GIST (off-label use): 400 mg twice daily (Wiebe, 2008)

Dosage adjustment for toxicity: Temporary interruption and/or dosage reduction may be necessary for management of adverse drug reactions.

Cardiovascular toxicity:

Cardiac ischemia or infarction: Consider temporary interruption or permanent discontinuation.

Hypertension, severe or persistent (despite antihypertensive therapy): Consider temporary interruption or permanent discontinuation.

QT prolongation (QTc interval >500 msec or ≥60 msec increase from baseline): Interrupt treatment.

Gastrointestinal perforation: Permanently discontinue.

Hemorrhage requiring medical intervention: Consider permanent discontinuation.
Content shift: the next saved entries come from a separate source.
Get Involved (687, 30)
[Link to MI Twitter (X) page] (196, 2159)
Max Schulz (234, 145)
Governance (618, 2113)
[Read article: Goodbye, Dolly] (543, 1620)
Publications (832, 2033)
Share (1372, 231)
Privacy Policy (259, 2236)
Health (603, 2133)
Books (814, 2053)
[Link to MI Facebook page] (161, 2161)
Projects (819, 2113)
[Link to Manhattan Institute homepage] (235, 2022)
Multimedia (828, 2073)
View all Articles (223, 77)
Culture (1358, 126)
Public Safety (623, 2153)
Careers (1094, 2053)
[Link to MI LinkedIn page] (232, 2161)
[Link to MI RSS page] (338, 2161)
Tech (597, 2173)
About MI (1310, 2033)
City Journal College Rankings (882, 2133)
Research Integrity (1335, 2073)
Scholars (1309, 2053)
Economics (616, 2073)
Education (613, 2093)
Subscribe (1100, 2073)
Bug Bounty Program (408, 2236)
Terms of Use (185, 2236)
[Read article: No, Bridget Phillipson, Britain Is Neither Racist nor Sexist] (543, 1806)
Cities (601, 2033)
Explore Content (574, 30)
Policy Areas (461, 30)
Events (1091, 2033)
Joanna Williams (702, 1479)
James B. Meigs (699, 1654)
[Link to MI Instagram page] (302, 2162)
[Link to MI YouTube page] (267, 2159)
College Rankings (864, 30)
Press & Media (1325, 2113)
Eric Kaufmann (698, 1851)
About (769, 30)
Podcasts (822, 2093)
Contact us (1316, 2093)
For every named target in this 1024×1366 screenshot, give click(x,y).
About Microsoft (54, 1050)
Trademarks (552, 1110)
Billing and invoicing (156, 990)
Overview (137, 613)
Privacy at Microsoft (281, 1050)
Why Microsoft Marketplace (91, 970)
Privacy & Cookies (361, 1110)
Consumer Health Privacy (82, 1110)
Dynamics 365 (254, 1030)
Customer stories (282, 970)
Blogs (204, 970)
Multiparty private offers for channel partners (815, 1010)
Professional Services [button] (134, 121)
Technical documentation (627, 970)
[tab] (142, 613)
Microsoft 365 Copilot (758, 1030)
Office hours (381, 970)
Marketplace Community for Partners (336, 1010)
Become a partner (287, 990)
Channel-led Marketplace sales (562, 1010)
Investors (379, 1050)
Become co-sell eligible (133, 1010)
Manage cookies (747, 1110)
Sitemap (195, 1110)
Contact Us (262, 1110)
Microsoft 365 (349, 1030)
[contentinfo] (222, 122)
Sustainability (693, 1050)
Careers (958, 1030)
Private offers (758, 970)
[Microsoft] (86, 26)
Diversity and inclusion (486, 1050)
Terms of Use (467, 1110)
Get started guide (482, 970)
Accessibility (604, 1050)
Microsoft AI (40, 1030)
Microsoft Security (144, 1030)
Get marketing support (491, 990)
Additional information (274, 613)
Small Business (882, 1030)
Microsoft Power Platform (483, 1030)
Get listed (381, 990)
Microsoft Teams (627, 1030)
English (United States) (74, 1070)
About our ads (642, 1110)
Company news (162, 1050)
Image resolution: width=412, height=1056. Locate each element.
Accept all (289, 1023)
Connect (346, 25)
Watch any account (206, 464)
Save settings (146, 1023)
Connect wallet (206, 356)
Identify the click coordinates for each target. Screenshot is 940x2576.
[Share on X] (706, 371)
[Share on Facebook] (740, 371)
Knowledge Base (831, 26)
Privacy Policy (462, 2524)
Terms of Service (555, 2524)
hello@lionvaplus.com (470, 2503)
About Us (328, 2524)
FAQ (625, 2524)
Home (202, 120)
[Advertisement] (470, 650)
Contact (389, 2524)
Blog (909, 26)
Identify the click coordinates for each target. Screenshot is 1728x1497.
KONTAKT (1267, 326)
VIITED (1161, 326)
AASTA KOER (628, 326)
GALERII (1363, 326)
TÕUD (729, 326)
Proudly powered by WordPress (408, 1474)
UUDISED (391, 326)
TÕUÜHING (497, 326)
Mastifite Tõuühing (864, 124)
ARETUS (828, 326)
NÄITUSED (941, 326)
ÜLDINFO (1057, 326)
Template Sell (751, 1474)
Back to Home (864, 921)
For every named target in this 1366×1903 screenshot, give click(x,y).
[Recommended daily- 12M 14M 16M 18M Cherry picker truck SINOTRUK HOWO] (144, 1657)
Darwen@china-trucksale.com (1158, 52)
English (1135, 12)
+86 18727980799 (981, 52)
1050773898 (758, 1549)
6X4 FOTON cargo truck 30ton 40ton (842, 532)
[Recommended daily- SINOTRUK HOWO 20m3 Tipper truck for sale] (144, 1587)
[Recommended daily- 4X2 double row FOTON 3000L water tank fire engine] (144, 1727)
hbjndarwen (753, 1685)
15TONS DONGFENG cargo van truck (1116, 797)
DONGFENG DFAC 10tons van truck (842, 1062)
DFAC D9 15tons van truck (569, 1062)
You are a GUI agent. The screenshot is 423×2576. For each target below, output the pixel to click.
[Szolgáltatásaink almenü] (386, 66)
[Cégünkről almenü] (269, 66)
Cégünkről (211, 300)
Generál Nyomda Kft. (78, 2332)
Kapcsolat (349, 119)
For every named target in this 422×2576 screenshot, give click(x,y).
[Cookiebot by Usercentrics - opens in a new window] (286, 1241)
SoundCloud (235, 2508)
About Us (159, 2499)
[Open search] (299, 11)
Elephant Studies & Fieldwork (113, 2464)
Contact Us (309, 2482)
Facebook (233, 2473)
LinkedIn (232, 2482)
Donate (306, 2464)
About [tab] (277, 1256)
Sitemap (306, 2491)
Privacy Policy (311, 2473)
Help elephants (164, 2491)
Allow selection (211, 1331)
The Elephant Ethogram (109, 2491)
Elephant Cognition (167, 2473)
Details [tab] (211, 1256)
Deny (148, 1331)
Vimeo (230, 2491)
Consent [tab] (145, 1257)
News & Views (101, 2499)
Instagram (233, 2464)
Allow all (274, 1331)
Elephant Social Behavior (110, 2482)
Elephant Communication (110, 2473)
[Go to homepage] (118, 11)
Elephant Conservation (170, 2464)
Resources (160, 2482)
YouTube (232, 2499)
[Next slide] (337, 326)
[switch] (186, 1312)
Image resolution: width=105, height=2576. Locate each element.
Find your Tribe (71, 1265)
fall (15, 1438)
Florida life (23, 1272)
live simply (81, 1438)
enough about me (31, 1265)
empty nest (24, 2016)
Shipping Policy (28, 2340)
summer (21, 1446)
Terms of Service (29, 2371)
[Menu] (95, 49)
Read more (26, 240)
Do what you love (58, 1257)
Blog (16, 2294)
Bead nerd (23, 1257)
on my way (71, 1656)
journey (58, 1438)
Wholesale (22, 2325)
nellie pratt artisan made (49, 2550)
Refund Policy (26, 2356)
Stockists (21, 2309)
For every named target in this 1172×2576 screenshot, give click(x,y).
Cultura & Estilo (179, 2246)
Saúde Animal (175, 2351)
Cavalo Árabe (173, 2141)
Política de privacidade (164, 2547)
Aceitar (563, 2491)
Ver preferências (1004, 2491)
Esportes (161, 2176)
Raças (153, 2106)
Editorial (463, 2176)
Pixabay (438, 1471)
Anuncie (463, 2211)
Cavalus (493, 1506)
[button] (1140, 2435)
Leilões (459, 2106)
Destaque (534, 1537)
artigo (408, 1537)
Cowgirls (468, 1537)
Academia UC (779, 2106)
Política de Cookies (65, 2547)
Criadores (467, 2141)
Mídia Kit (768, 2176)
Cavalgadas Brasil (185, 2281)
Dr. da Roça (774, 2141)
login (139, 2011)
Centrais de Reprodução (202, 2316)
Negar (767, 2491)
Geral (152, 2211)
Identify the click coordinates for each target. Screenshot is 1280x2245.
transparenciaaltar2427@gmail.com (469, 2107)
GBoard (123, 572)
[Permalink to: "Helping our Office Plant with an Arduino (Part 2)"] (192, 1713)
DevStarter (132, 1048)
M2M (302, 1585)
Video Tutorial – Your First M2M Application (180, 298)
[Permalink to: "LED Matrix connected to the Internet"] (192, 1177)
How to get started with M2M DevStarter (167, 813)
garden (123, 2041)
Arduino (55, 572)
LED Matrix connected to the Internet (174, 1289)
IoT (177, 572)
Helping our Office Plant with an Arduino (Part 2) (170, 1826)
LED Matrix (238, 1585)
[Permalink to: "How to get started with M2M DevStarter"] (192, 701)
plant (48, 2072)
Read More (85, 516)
Dermatologic toxicity: If Stevens-Johnson syndrome or toxic epidermal necrolysis is suspected, discontinue therapy.

U.S. labeling:

RCC and HCC: If dosage reductions are necessary, decrease dose to 400 mg once daily. If further reductions are needed, decrease dose to 400 mg every other day.

Grade 1 (numbness, dysesthesia, paresthesia, tingling, painless swelling, erythema, or discomfort of the hands or feet which do not disrupt normal activities): Continue sorafenib and consider symptomatic treatment with topical therapy.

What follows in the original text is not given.